The safety and well-being of our loved ones who reside in senior living is always a priority. Most of us probably concern ourselves with the activities of their daily living. However, we should also be prepared for other, less expected events.
With recent, debilitating effects of Hurricane Harvey, it’s important to consider plans in case of a facility-wide evacuation. Recently, I received a call from the assisted living community where my father resides, asking if I would be the one to come and get my father in case of an emergency evacuation, or if I would prefer him to be transferred to their partner facility. My initial thought was, “Of course I would come and get him. I couldn’t imagine being away from him.”
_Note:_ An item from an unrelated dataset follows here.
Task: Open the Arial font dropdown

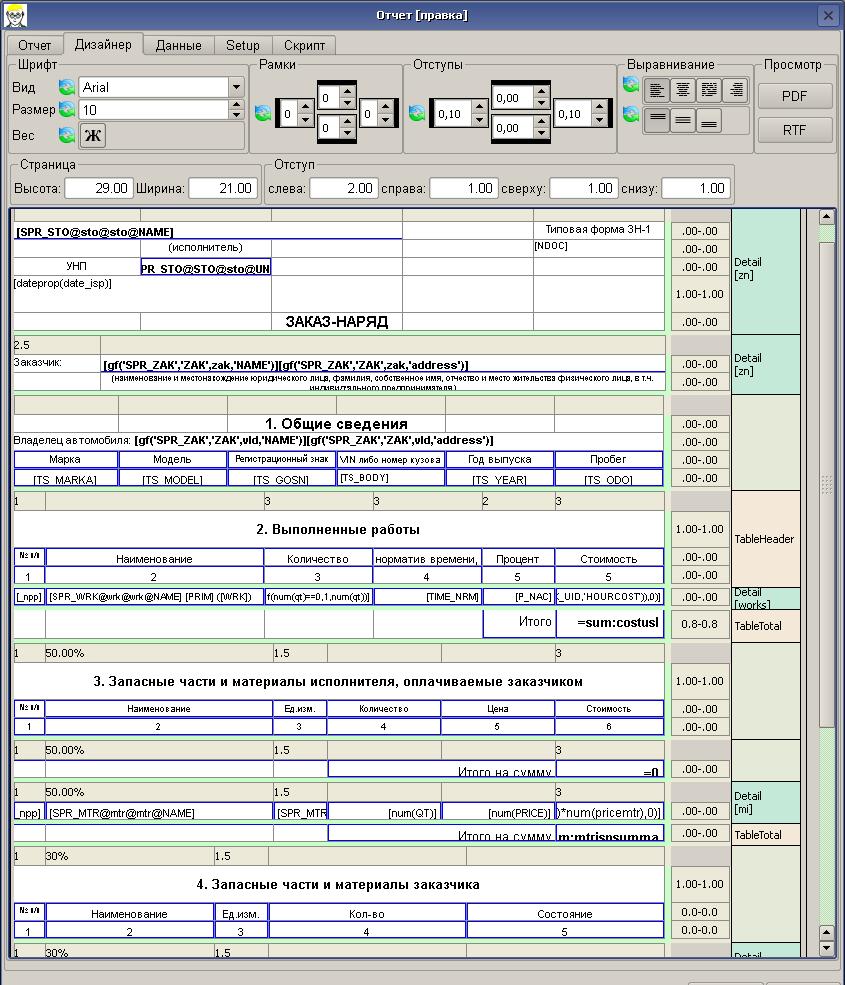Action: click(x=236, y=87)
At the same time, I’m glad I took a moment to consider how this would affect my father. There are certain logistics he needs maintained on a daily basis to ensure his overall well-being. The first thing I considered is the accessibility of our home. My father would not be able to use our bathroom because of the size of the door. In addition, his health plan requires specialized care that I am not capable of performing myself, or without the proper equipment.
If you’re thinking that it would be best to have your loved one at home, make sure you can provide that care with minimal disruption to his or her routine. For example, if your loved one has dementia, any change in routine or care can be a potential health hazardous. Even though moving your loved one to another facility that specializes in memory issues could still be an added stress, remember that the professionals are specially trained.
My suggestion is that you meet with the director of nursing and learn about the facility’s disaster plan. Ask how you will be notified and what is expected of you in case of an emergency. Double check that you have the correct contact information and a backup in case cell service is not available.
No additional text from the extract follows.